Dévoiler le potentiel de la matière
Martine Bertrand
Martine Bertrand —
Chez Martine Bertrand, regarder revient à se relire depuis l’enfance. Non pas l’enfance décorative, mais une posture libre, souveraine, où la main fabrique un monde qui nous accueille — comme pour recadrer le réel. Ses œuvres procèdent d’une grammaire du texte tactile : fils, papiers, textiles, broderies, collages et empreintes composent des pages sans mots où l’on joue, rêve, danse — et où, quand l’artiste se met à distance, le bruit du monde paraît soudain ridicule, privé de son empire.
Cette poésie a une histoire matérielle.

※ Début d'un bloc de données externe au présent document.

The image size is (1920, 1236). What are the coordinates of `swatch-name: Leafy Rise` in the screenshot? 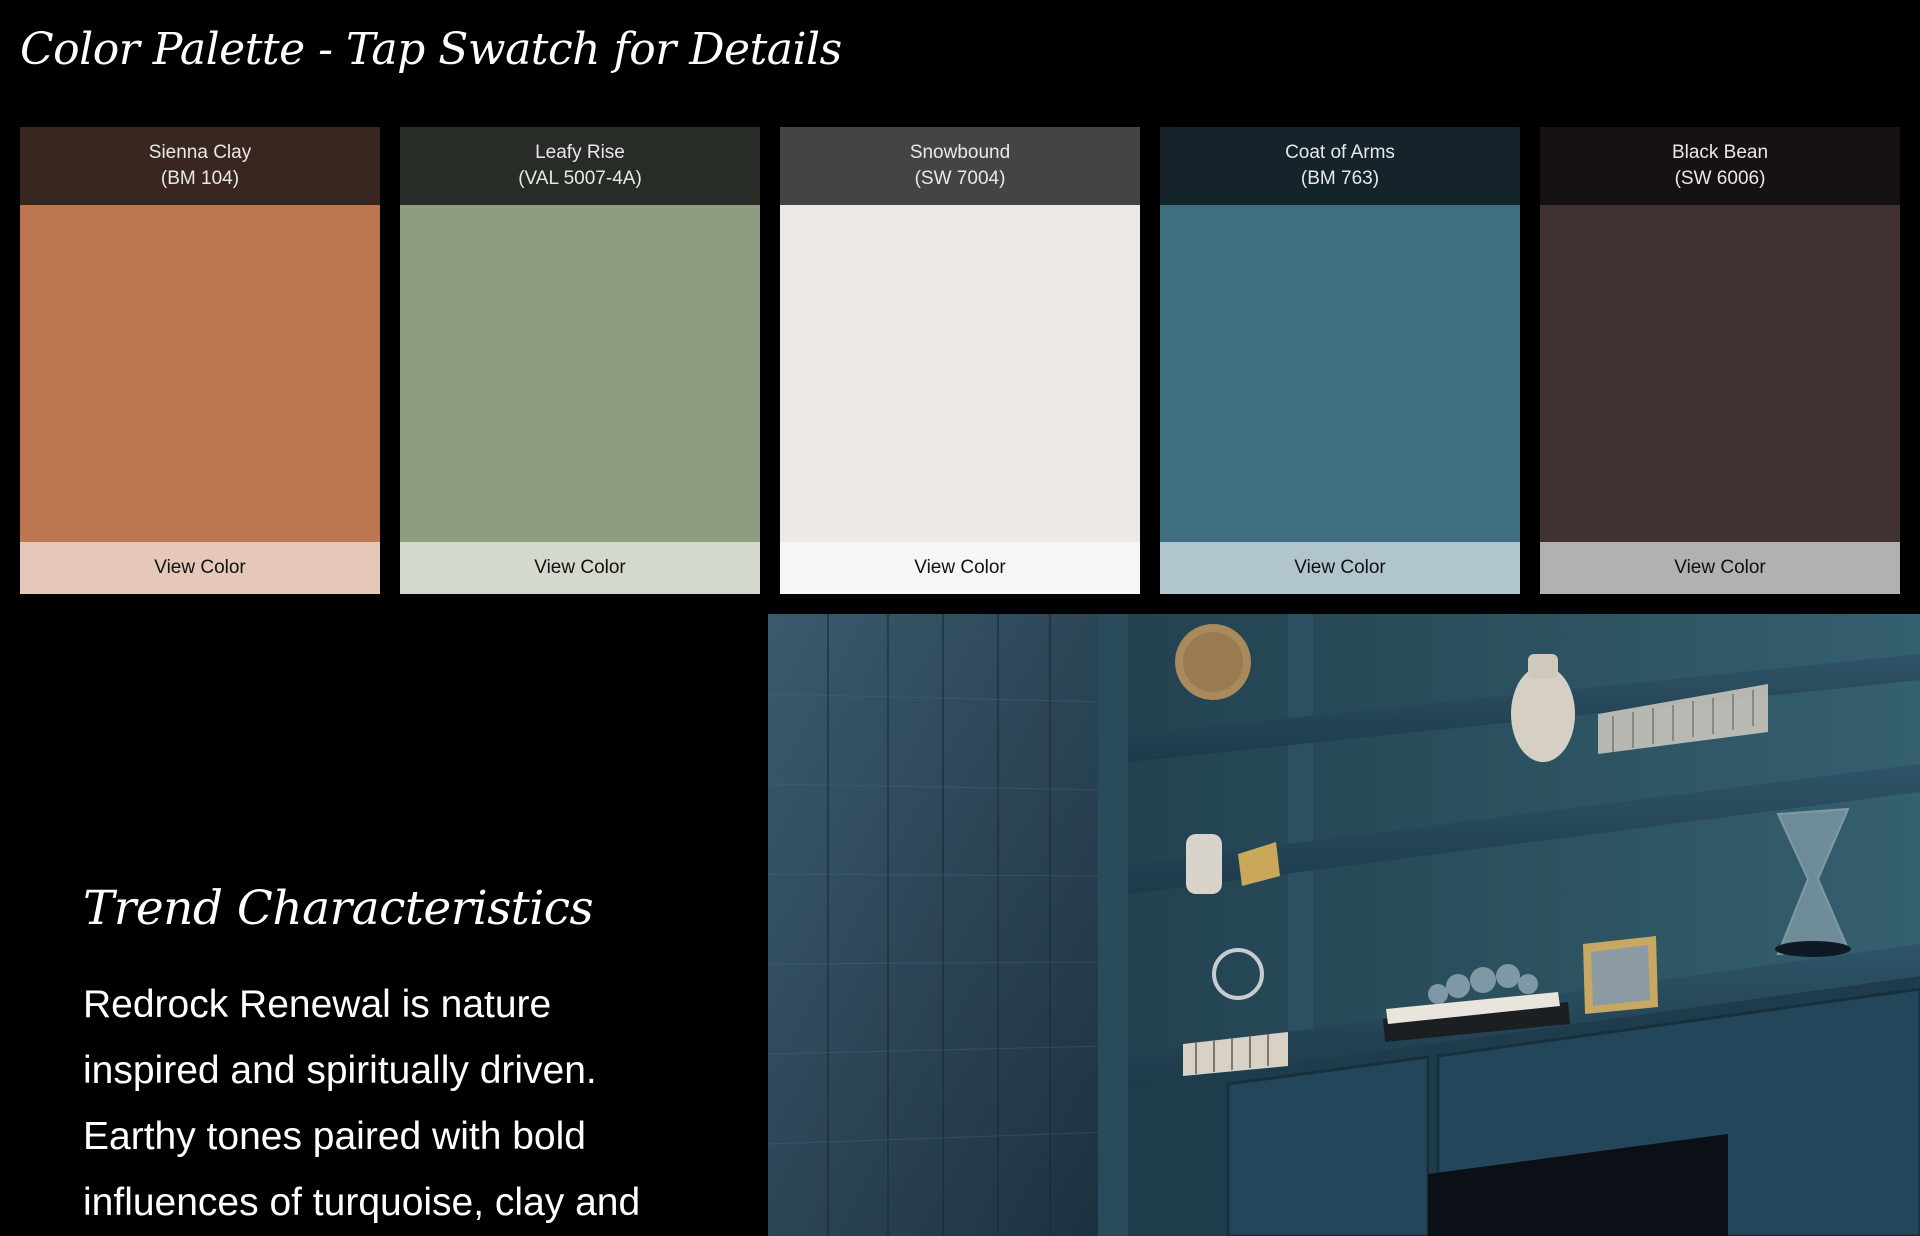 It's located at (580, 152).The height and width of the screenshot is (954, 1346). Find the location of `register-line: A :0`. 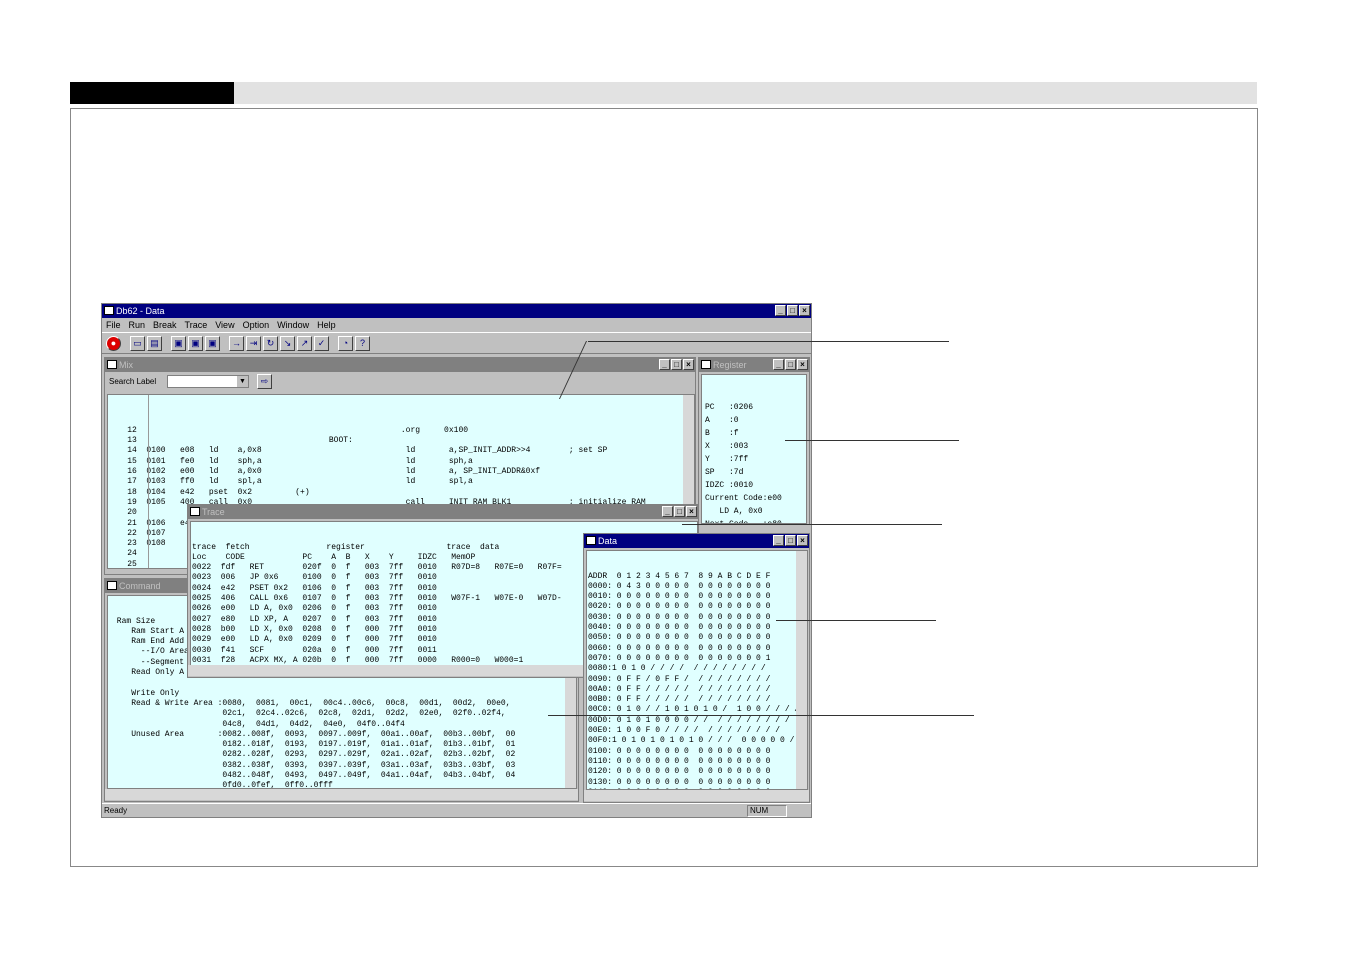

register-line: A :0 is located at coordinates (722, 420).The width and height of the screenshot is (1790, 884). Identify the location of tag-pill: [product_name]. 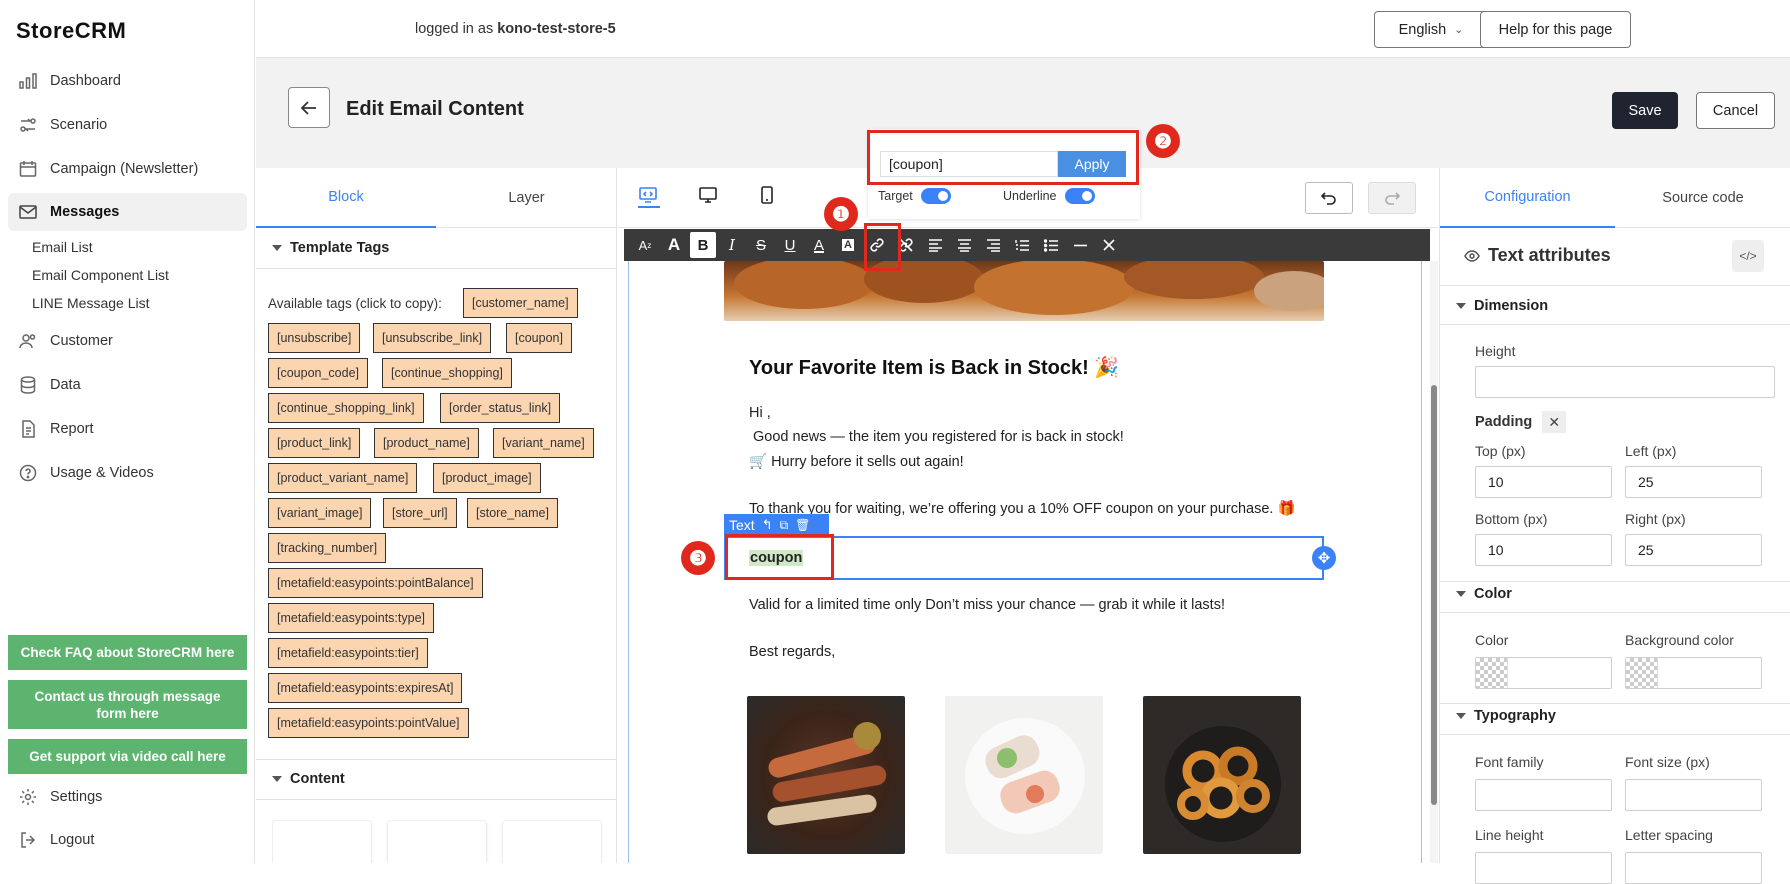
(426, 443).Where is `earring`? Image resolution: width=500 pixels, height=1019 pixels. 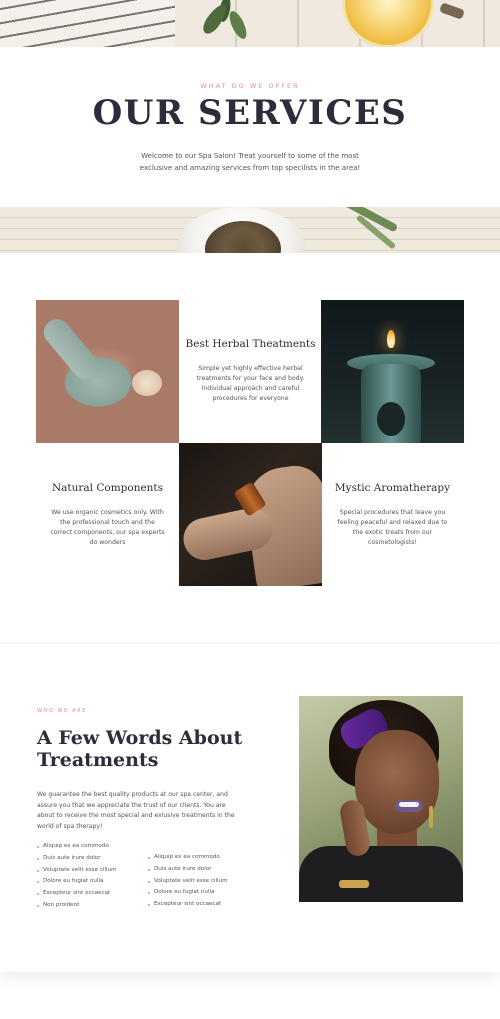
earring is located at coordinates (431, 817).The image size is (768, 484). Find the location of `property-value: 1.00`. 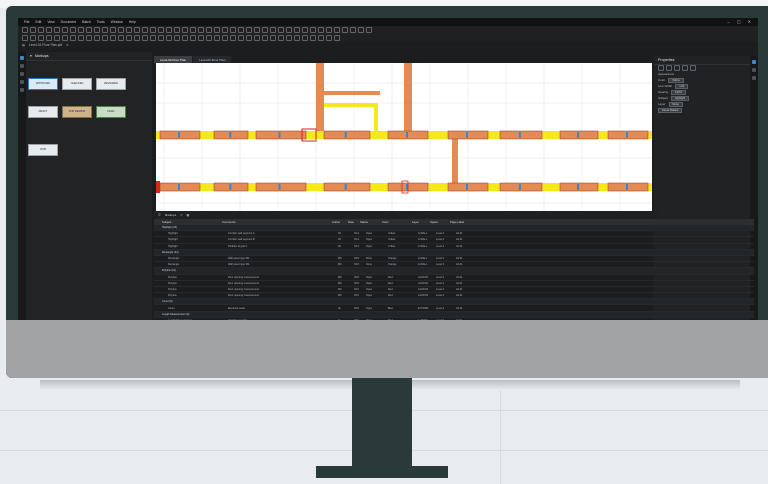

property-value: 1.00 is located at coordinates (682, 86).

Formée par des décennies de gestes liés au costume et au textile, Bertrand a transposé l’intelligence des étoffes dans une pratique visuelle qui tisse souvenir, matière, mouvement. La couture, ici, n’est pas une anecdote : c’est une syntaxe. Les points sont des virgules, les ourlets des marges, les plis des respirations. De là naît un récit sans narration, d’une lisibilité immédiate et d’une profondeur lente — l’art de tenir ensemble fragilité et tenue, jeu et justesse. (Parcours textile et costume, puis arts visuels ; expositions et pratiques mêlant broderie, collage, dessin/estampe).
On comprend alors la tonalité singulière de son œuvre : témoigner depuis l’enfance non pour s’y réfugier, mais pour déverrouiller le regard. Aux « histoires tirées par les fils », Bertrand oppose une éthique du fil : rien n’est décoratif, tout relie. La surface devient peau mémoire ; les matériaux, des voix ; les motifs, des indices — oiseaux, plumages, gestes domestiques réinventés — par lesquels la vie ordinaire trouve sa forme juste. Cette fidélité au vivant n’empêche pas la porosité aux autres arts (scène, cinéma), où l’artiste met la matière au service d’une présence qui ne se prouve pas, elle a lieu. (Parcours d’expositions récentes ; ancrage textile ; collaborations scéniques et de cinéma).
Ce que ses œuvres donnent, au fond, c’est un droit : le droit de regarder comme un enfant — non pas naïf, mais intègre. Ce droit implique une responsabilité : garder la main légère et exacte, afin que l’image reste habitable. Chez Bertrand, l’art n’apaise pas en lissant ; il dégage un espace où le réel se décante. Alors, oui, le vacarme s’éloigne ; demeurent l’aisance, la netteté, et cette joie intranquille qui nous remet en mouvement.